Gauley River National Scenic Recreation Area was established in 1988 to preserve 25 miles of free-flowing Gauley River and six miles of the Meadow River as they pass through scenic gorges and valleys containing a wide variety of natural and cultural features. Located in southern West Virginia, this unit of the National Parks System encompasses over 11,000 acres of land and is located between the towns of Summersville and Fayetteville.
- Location: Fayetteville, West Virginia
- Directions: Although the actual locations for rafting outfitters will vary, most are located along or close to U.S. Route 19 between Oak Hill and Summersville. U.S. Route 19 connects with I-77/64 in Beckley in the south and I-79 in the north.
- Activities: Mountain biking, hiking, camping, rafting, kayaking, fishing, rock climbing
- Admission: currently none but there is a charge to raft with commercial companies
The Gauley River itself begins in Pocahontas County, West Virginia, at an elevation of about 4,600 feet. Flowing generally west-southwest and draining 1,422 square miles, the Gauley meets the New River at Gauley Bridge and forms the Kanawha River, a major tributary of the Ohio River. From source to mouth, the river travels 107 miles and drops to an elevation of 600 feet, resulting in an average rate of fall of 37.4 feet per mile.
Vegetation is diverse and abundant. Extremes in topography, elevation, and microclimate have caused tremendous variation in plant life. Most of the river basin contains central hardwoods including the red and white oak, American beech, yellow poplar, hemlock, and dogwood.
Downstream from Summersville Dam, the Gauley River flows through a gorge of up to 500 feet deep in places for approximately 24 miles with a stream gradient of 28 feet per mile. Within the gorge, the river is characterized by alternating pools and rapids with torrential water, boulders, and exposed bedrock. It is these last 24 miles that make it one of the most adventurous white water boating rivers in the east.

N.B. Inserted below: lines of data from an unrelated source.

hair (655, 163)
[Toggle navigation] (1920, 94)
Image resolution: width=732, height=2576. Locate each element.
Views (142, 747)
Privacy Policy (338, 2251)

The Gauley River can be run through-out the year but its greatest draw is during the fall “Gauley Season.” After Labor Day, the Army Corp of Engineers starts lowering Summersville Lake to its winter pool, giving whitewater enthusiasts 22 days of the Gauley’s best water levels.
With a guaranteed flow of over 2500 CFS, this complex stretch of whitewater features more than 100 rapids with a steep gradient, technical runs, an incredible volume of water and huge waves. In fact, it was the site of the 2001 World Rafting Championship!
The river is divided into an upper and a lower section. The Upper Gauley flows through a narrow canyon, dropping at an average of 32 feet per mile. The level of difficulty ranges from beginner Class III to advanced/expert Class V+. The upper Gauley offers tremendous class III to V+ drops in steep, turbulent chutes such as Pillow Rock, Iron Ring and Sweet’s Falls, and rocky routes that demand constant maneuverings such as Lost Paddle and Shipwreck. The Lower Gauley is a 12-mile stretch, rated class III to V that feels like a watery roller coaster.
There are several rafting outfitters who run the Gauley. They offer several different trips and feature different sized rafts. Obviously, the larger the raft, the less tossed around you will be, good or bad.